Concludendo, l'urbanizzazione, che è stata voluta e costruita dall'uomo, come ben afferma Aldo Colonnetti prima della visita alla mostra, è tutta figlia della Cultura, è quest'ultima che traduce le città. Il punto è che le città possono essere utopiche come quella di Thomas More (Utopia, 1516), ovvero ideali; oppure distopiche come quella che, ancora citando Franco La Cecla: “Lo spettro che ogni visione progettata obbedisca alla follia di nuovi dittatori, di nuovi super-ego convinti di poter decidere della vita di milioni di persone. Questa matrice, opposta a quella utopica, ma spesso tanto simile, è quella che deve farci oggi piu' paura. Se il sogno della città futura, della città post-Covid è sognato da igienisti, medici, assicuratori e polizia, allora non sarà molto diverso dalla devastazione che la rivoluzione industriale ha portato nella città gotica. Oggi pochi ricordano che furono le scelte “sanitarie” della fine dell'Ottocento a provocare buona parte delle grandi pandemie, dal colera alla peste, alla rosolia, alla spagnola. (Si riferisce prima di tutto all'aver adottato la meccanica dei liquidi di Harvey per le fognature, in particolare ma non solo, N.d.C.). Affidarsi, per la città post-Covid, all'”ingegneria sanitaria”, significa trasformare le nostre città in cliniche, in immensi ospedali che trattano i cittadini come pazienti. Le file ad attendere il vaccino hanno sostituito le file per entrare nei cinema, nei teatri, e nei luoghi della rappresentanza politica. (…) La nascita della clinica è dovuta non a motivi di cura, ma al bisogno di avere una concentrazione di casi da studiare. E oggi sappiamo a che cosa porti la concentrazione di corpi malati in un solo posto. Se non vogliamo trasformare le nostre città in lazzaretti (…) dobbiamo tornare ad una visione del mondo piu' “rotonda” della convivenza umana.” (p.220).
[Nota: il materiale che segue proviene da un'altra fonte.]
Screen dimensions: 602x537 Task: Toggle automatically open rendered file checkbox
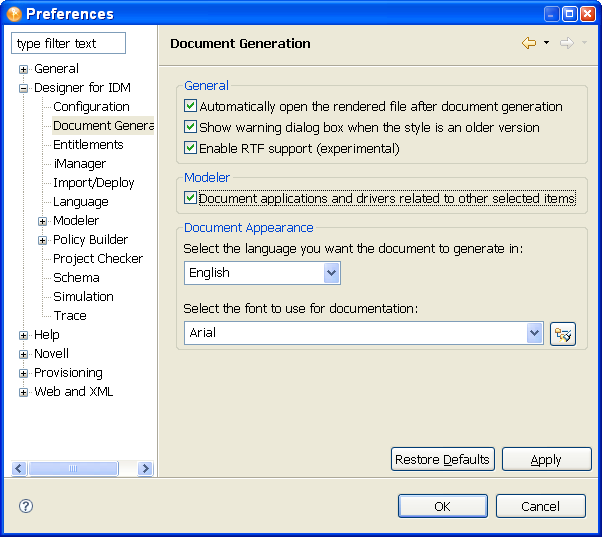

L'ultima parte dell'esposizione mostra un olio su tela dal titolo Ora X di Davide La Rocca del 2009: un bambino ed una bambina che, accovacciati su un materassino in mezzo al mare, si guardano, mentre sullo sfondo esplode un fungo atomico. Qualcosa di propedeutico per tutti: guardarsi intorno prima che le cose accadano senza nemmeno accorgersene, esattamente come è accaduto circa sedici mesi fa, a marzo 2020, e cercare di individuare prima, non solo l'Ora X, bensì anticiparla e porre un freno a politiche che hanno causato danni senza portare alcun beneficio verificabile, razionalmente ed a conti fatti.